5 BODYWEIGHT EXERCISES THAT REALLY WORK!
We've all had that moment—a last-minute invite to a party, reunion, or weekend trip, and suddenly you're thinking, "I need to get in shape—fast!" If you're short on time but serious about results, this quick and effective daily bodyweight workout could be your solution. According to Leon Veal, a Level 3 certified personal trainer and Head of Nutrition and Innovation at Styrkr, the key to seeing results in just two weeks is intensity, consistency, and proper form.
This circuit-based workout targets multiple muscle groups and combines strength and conditioning. Leon recommends a 20- to 25-minute routine using a 40:20 work-to-rest ratio—that means 40 seconds of effort followed by 20 seconds of rest for each exercise. Complete 3 to 4 rounds of the full circuit.
“Form always comes first,” Leon says. “Focus on full range of motion and a deep stretch in every rep. You’re not racing the clock—the goal is controlled effort and gradual progression. That’s what keeps the body adapting and improving.”
The Workout: 5 Bodyweight Moves for Total-Body Toning
1. Bodyweight Squat to Calf Raise
Targets: Legs, calves, glutes
Stand with feet shoulder-width apart.
Lower into a squat, keeping your chest lifted.
Press through your heels to return to standing, then immediately lift your heels into a calf raise.
Pause at the top, then lower back down and repeat.
2. Push-Up to Shoulder Tap
Targets: Chest, triceps, shoulders, core
Start in a high plank position.
Lower your chest toward the floor in a push-up.
As you push back up, lift your right hand to tap your left shoulder.
Return to plank, then tap your right shoulder with your left hand. Repeat.
3. Glute Bridge March
Targets: Glutes, hamstrings, core
Lie on your back with knees bent and feet flat on the floor.

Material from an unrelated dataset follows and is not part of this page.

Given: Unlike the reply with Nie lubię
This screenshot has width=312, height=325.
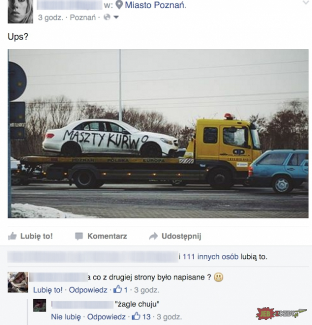Looking at the screenshot, I should pyautogui.click(x=66, y=317).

Press through your heels to lift your hips into a bridge.
At the top, lift one knee toward your chest. Lower it with control, then switch sides.

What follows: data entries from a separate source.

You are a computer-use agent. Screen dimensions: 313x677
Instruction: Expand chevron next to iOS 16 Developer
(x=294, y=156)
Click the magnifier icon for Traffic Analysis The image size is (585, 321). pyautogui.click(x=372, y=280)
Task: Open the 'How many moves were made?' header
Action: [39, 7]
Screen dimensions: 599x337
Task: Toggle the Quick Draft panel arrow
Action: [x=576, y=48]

Continue alternating legs as if marching.
4. Reverse Lunge to Knee Drive
Targets: Quads, glutes, core
Stand tall, feet hip-width apart.
Step one foot back into a reverse lunge.
Push off your front foot to rise up, driving your back knee up toward your chest.

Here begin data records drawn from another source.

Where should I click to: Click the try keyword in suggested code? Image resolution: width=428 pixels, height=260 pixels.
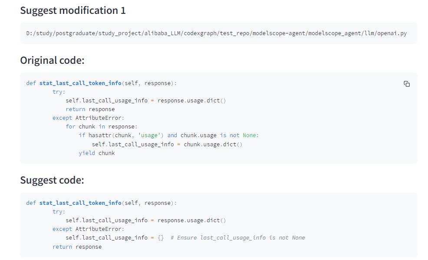(59, 211)
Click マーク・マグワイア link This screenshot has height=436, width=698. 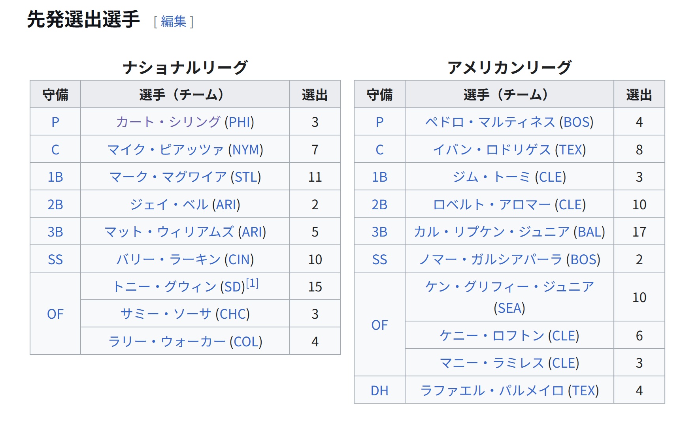tap(168, 177)
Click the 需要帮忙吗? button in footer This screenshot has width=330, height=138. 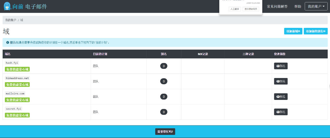pyautogui.click(x=165, y=132)
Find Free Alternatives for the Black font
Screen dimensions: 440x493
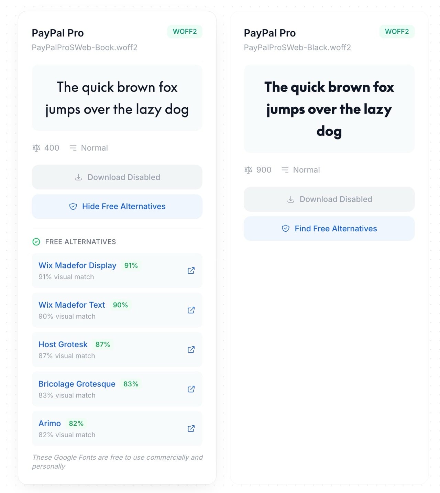click(x=329, y=229)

Pause, then return to the lunge and repeat. Alternate legs each round.
Tip: You can hold light dumbbells to increase the challenge.
5. Plank to Toe Tap
Targets: Core, shoulders, flexibility
Start in a high plank with your hands under your shoulders.
Reach your right hand back to tap your left foot or ankle.
Return to plank, then repeat on the other side.
Maintain a tight core and controlled movement throughout.
Final Tip:
Do this circuit daily for the next two weeks. Stay focused, push with purpose, and watch your body begin to transform—no equipment necessary.